» **Work required**
Extract every line of text from the records below, copying each one word for word. Leave the pictures out of your answer.

» **Records for locating described items**
>>>
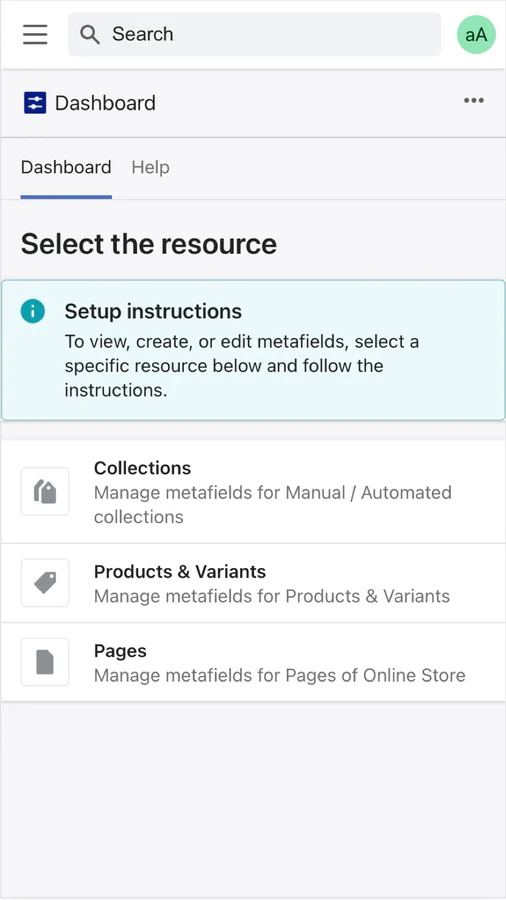Click Manage metafields for Products & Variants text

click(272, 596)
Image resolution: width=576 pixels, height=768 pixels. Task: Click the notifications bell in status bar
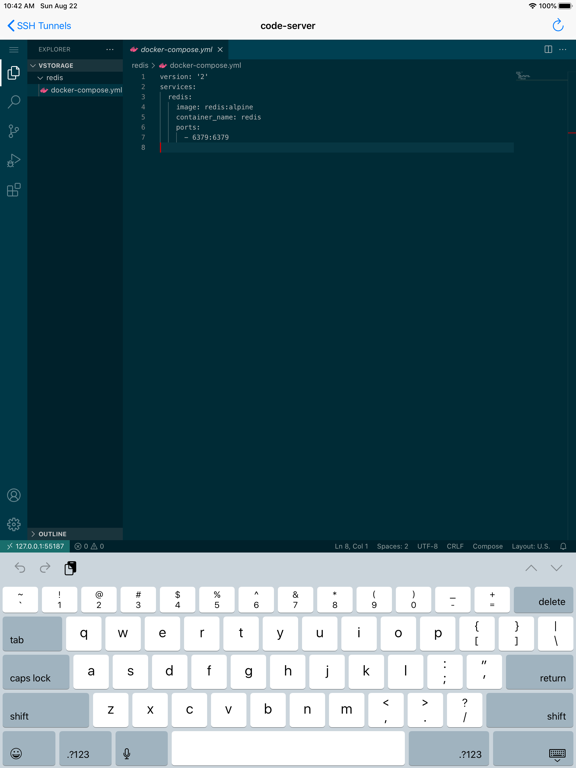click(x=563, y=546)
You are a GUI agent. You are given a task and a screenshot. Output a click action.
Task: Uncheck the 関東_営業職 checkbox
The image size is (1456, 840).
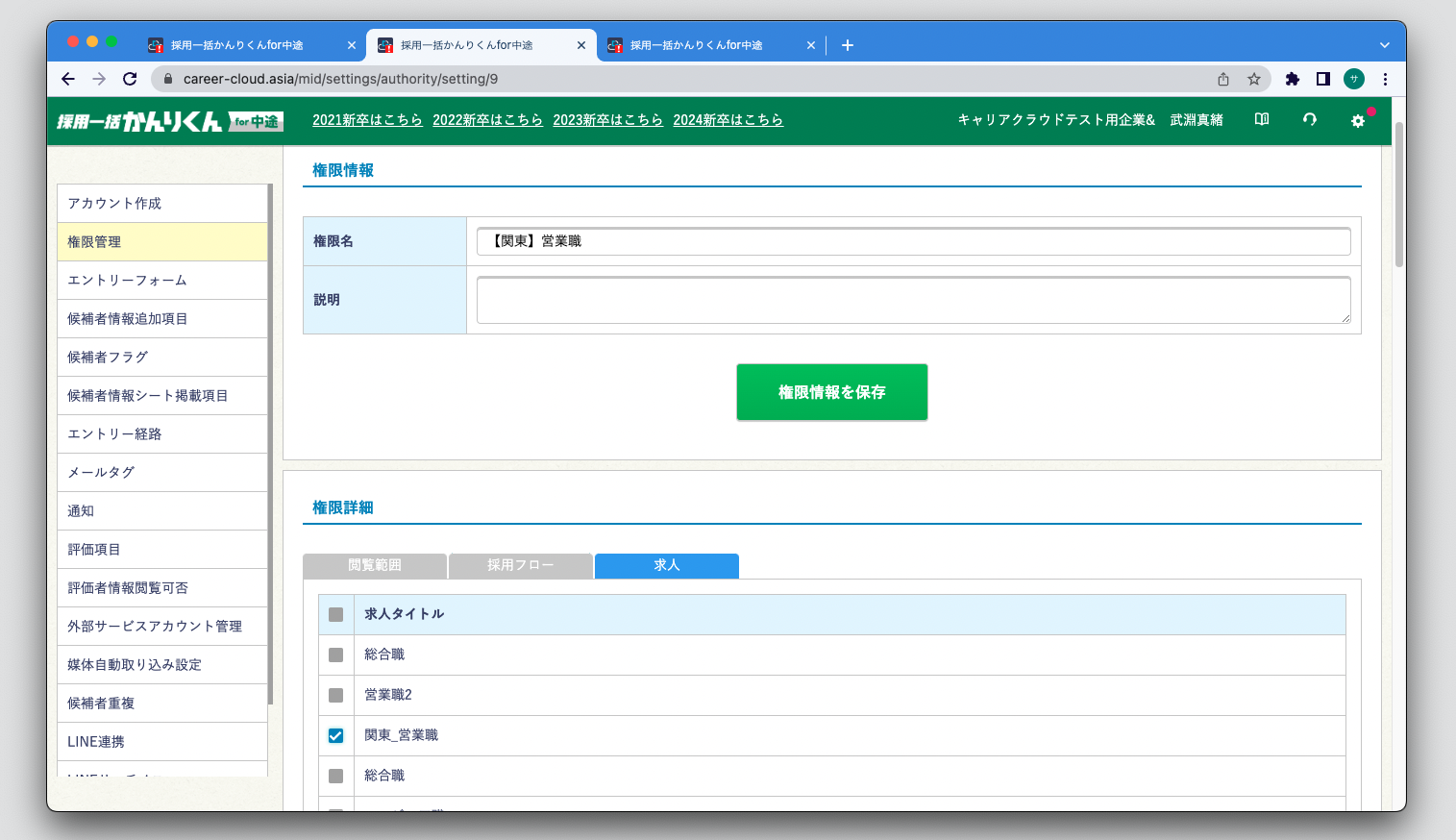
<<<
» **Written solution**
Click Manage metafields for Products & Variants text

click(272, 596)
Image resolution: width=576 pixels, height=768 pixels. Task: Click the notifications bell in status bar
click(x=563, y=546)
You are a GUI agent. You are given a task and a screenshot. Output a click action.
Task: Uncheck the 関東_営業職 checkbox
The image size is (1456, 840).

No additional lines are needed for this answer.